表題番号:2023C-038 日付:2024/04/02
研究課題ジョルジュ・ペレックの創作における変名と運命
研究者所属(当時) 資格 氏名
(代表者) 文学学術院 文学部 講師 後藤 渡
研究成果概要
 2023年度特定課題「ジョルジュ・ペレックの創作における変名と運命」は、ジョルジュ・ペレックの作品における登場人物の名前の中にその人物の運命が予示されているという点、すなわち彼の命名法が有縁的なものであるという点に着目し、変名の用法を詳らかにした。調査の中で明らかになった一番重要な成果は、作家の命名法が小説中の登場人物にとどまらず現実の人物の名前の変奏にもとり入れられているということだった。

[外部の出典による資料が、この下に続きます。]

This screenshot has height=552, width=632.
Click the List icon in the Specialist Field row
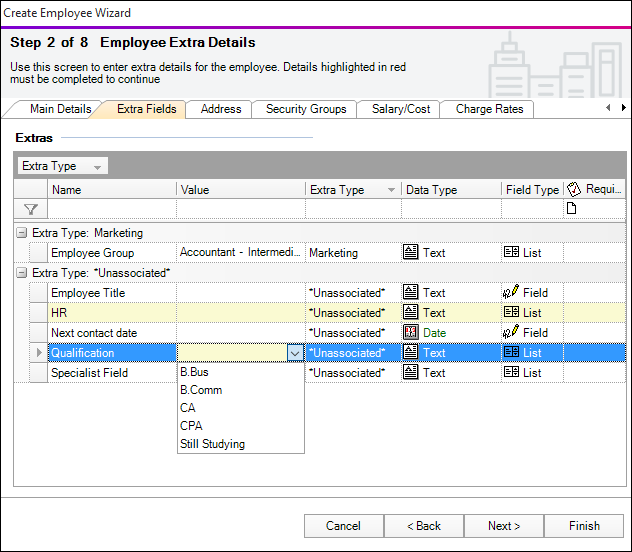point(511,373)
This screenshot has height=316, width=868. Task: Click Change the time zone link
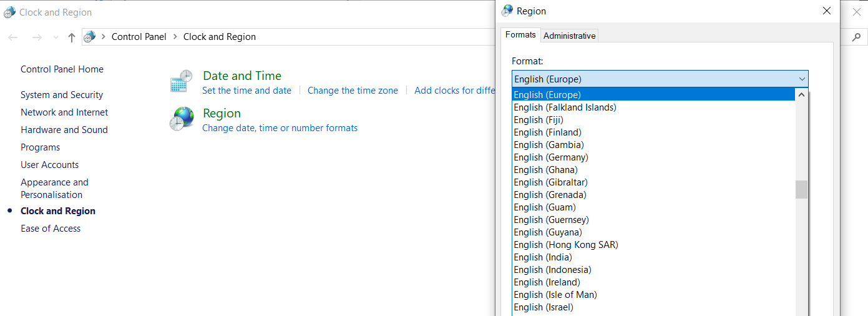(353, 91)
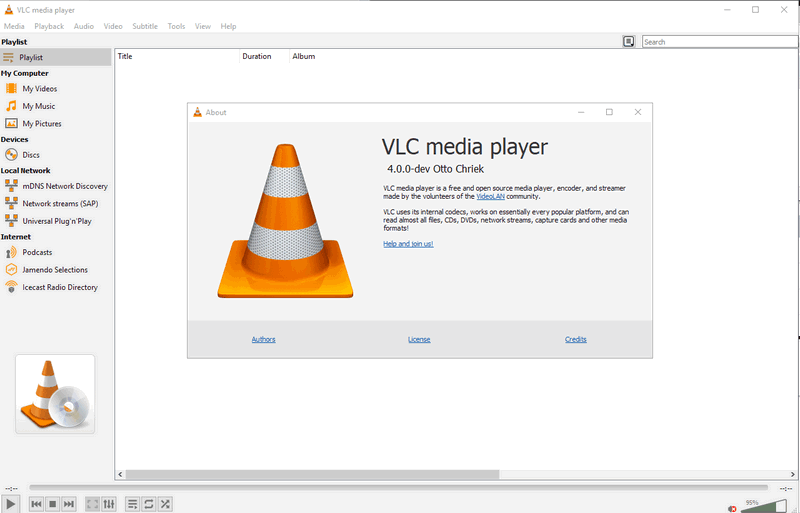Image resolution: width=800 pixels, height=513 pixels.
Task: Open playlist view mode dropdown
Action: click(629, 42)
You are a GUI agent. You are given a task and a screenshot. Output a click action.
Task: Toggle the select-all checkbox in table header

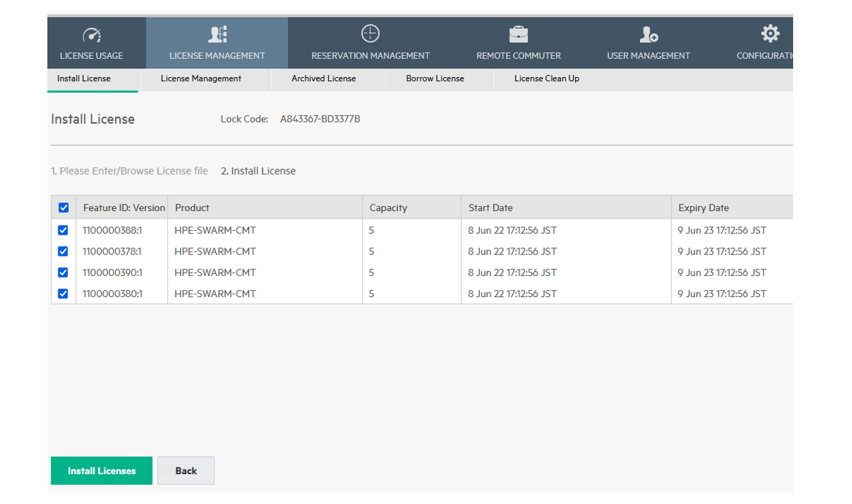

 成果としては次の発表があげられる。2023年6月11日にフランス国立図書館アルスナル館で行われた実験文学集団についての年次セミネール「形式、制約、可能性」« Formes, Contraintes et Potentialités »で発表した「ジョルジュ・ペレックのラジオの冒険―収蔵庫と鏡としての≪途絶えざる詩≫」(« Une aventure radiophonique de Georges Perec : Poésie ininterrompue comme réserve et miroir »)で詳らかにした。前半部は科学研究費研究活動スタート支援「20世紀フランスにおけるラジオとテクストの相互性」(22K2000)の成果で、作家の盟友、数学者であり詩人でもあるジャック・ルーボーのペレックへの影響について詳らかにした後に、ペレックがルーボーの名前を変奏した「J. R. 固有名詞研究を飽和させる試み」(« J. R. Tentative de saturation onomastique (extrait) »)を分析の対象とした。この小品の中でペレックは、慣習的に聖人名をつけているのみで、ほとんど運命や意味を内包していないジャック・ルーボーという名前を変奏し、変奏された名と名前を持つ人物の簡単な来歴を創作している。人物の来歴は名前からも想起できるものもあり、来歴はルーボーの伝記素ともいえるような生の断片を内包している。すなわち、名前の変奏や来歴はルーボーの生の一側面にのみ光を当てることでルーボーであるがルーボーではない人物を生みだしている。
 本研究で明らかにしたのは、ペレックの変名が実在の人物にも適応される点、そして、そうした変名は運命を予示するものではなく、ありえたかもしれない生の可能性を示すものだという点である。